DIRECTIONS:
Among the entries below, retype exactly the lines starting with the one with "You are a GUI" and going on through the one with "Impressum (1031, 879)", but not the pictures.

RECORDS PROVIDED:
◆ ◆ ◆ ◆ ◆
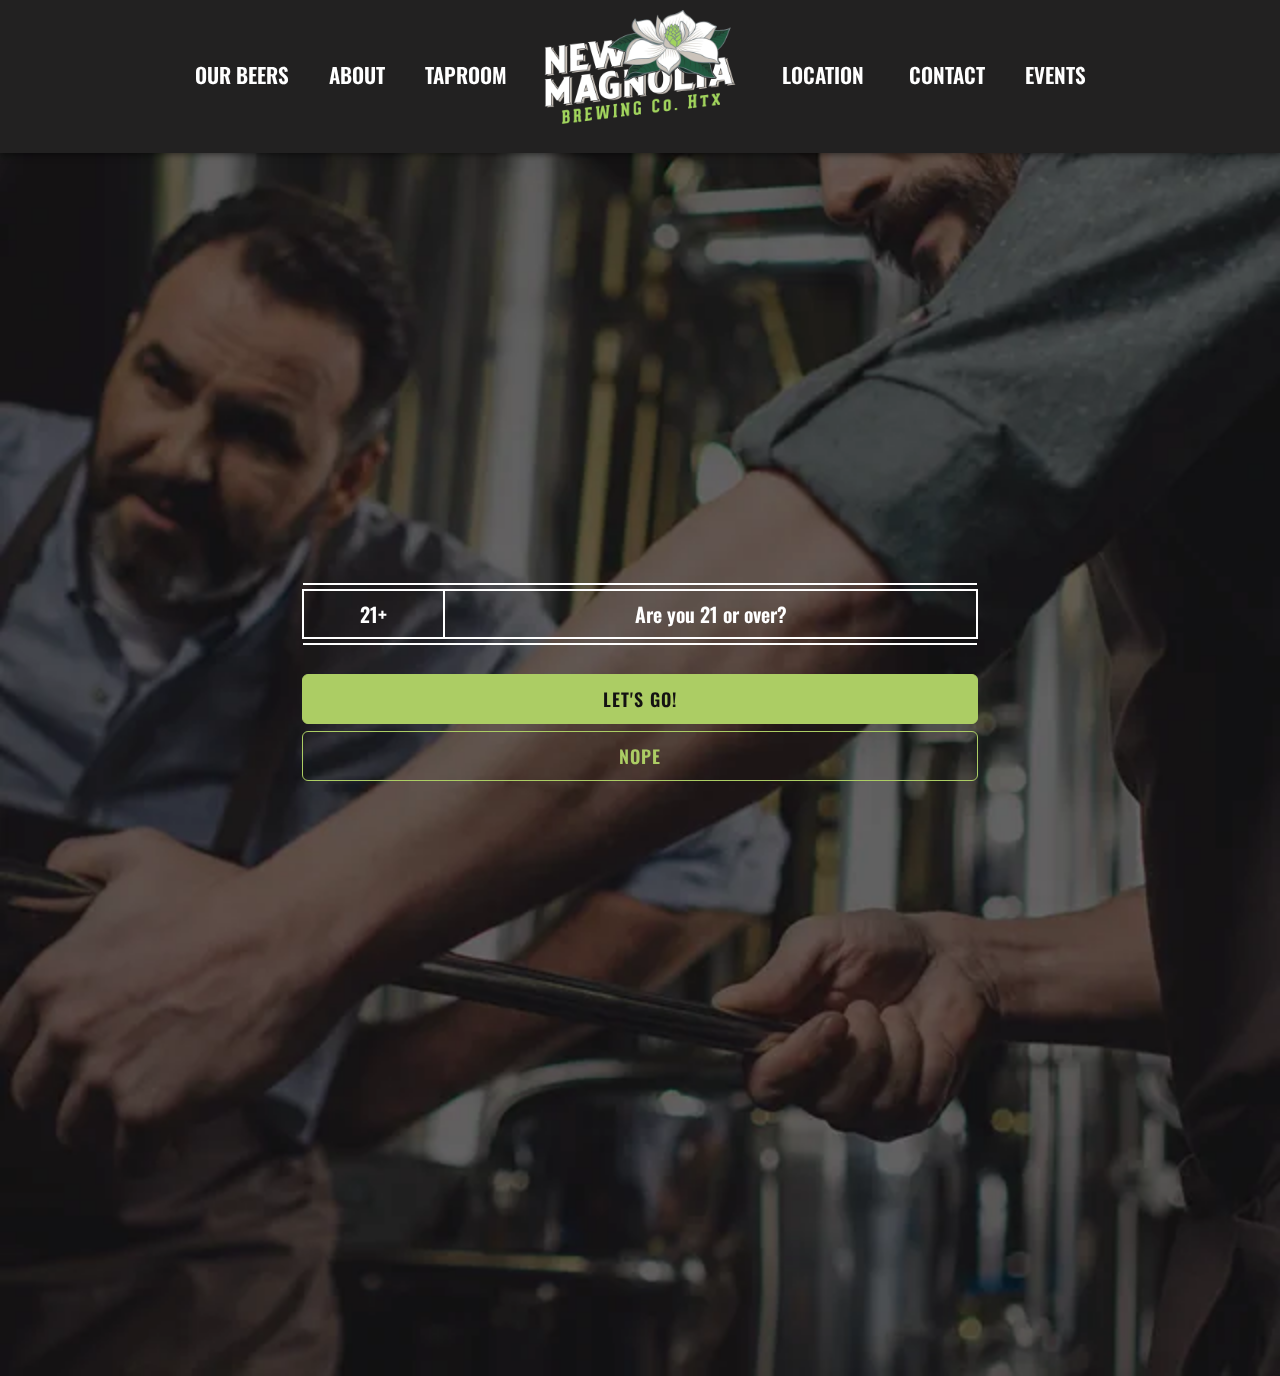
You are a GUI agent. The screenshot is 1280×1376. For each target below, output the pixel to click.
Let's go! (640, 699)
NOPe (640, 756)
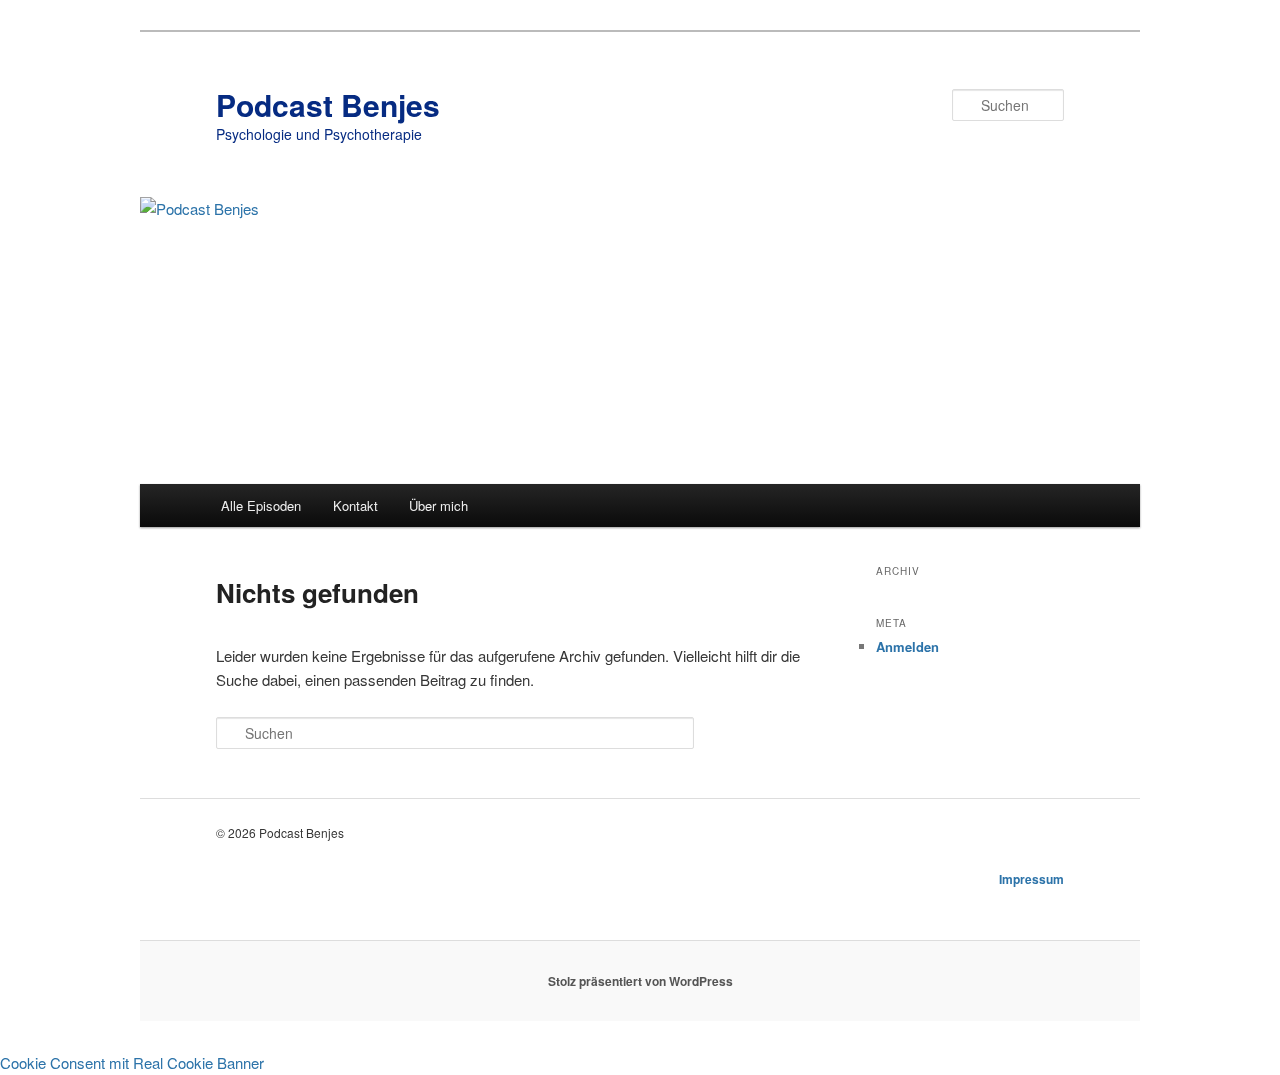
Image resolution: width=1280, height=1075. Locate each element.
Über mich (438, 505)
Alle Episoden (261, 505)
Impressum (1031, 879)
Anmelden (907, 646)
◆ ◆ ◆ ◆ ◆
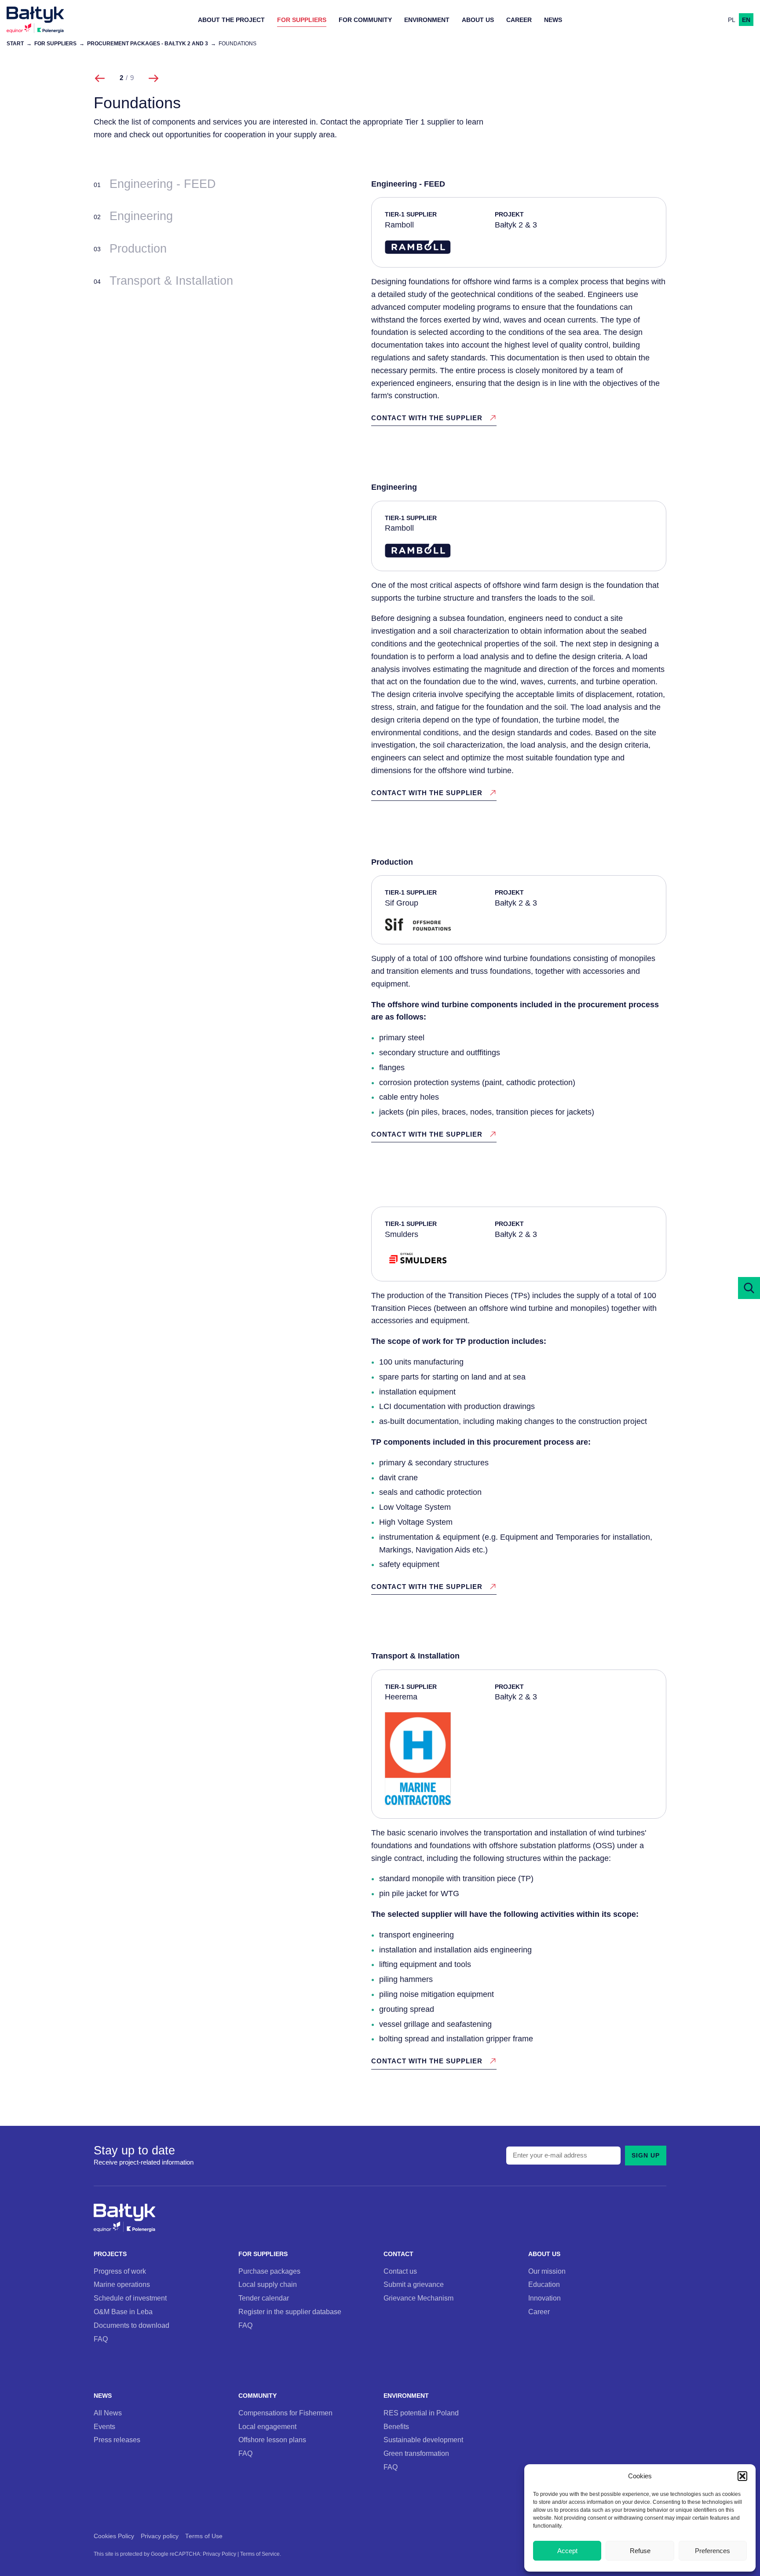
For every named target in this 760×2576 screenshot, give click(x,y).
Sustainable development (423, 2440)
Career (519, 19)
◆ ◆ ◆ ◆ ◆
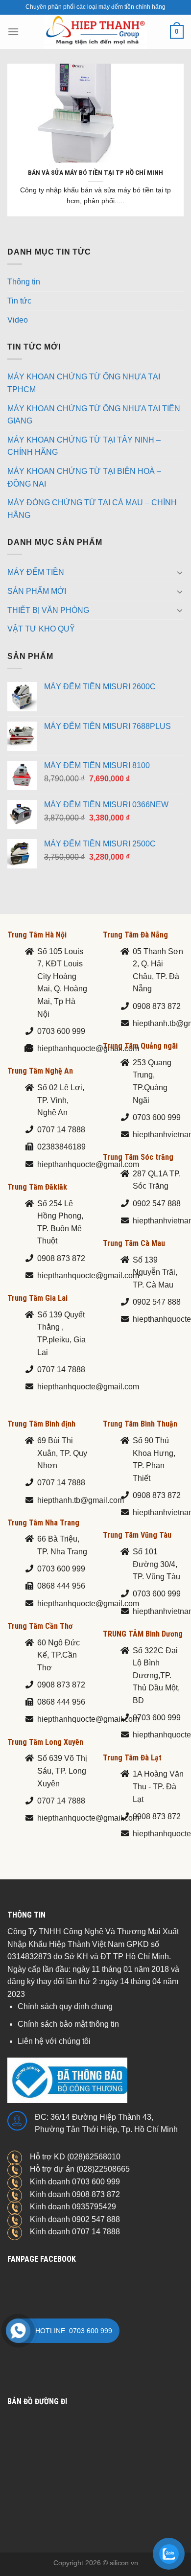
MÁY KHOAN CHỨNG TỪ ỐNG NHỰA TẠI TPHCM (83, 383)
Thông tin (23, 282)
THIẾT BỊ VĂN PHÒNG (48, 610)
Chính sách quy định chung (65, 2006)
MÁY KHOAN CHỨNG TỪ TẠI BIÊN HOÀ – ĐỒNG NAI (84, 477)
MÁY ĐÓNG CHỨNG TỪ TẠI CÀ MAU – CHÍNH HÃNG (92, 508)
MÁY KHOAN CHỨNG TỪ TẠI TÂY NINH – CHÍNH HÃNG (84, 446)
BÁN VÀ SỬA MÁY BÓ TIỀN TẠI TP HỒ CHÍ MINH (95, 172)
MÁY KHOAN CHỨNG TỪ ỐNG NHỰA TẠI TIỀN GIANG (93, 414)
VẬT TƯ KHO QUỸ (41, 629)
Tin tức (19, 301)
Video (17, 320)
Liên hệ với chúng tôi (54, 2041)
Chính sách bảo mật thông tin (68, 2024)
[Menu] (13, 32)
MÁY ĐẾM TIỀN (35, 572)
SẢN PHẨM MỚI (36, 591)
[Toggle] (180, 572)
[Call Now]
◆ ◆ ◆ ◆ ◆
ANSWER TO THIS EXERCISE:
You are a GUI agent. The screenshot is 1280×1376. For each target below, output the pixel to click.
Let's go! (640, 699)
NOPe (640, 756)
Image resolution: width=1280, height=1075. Locate each element.
Über mich (438, 505)
Alle Episoden (261, 505)
Impressum (1031, 879)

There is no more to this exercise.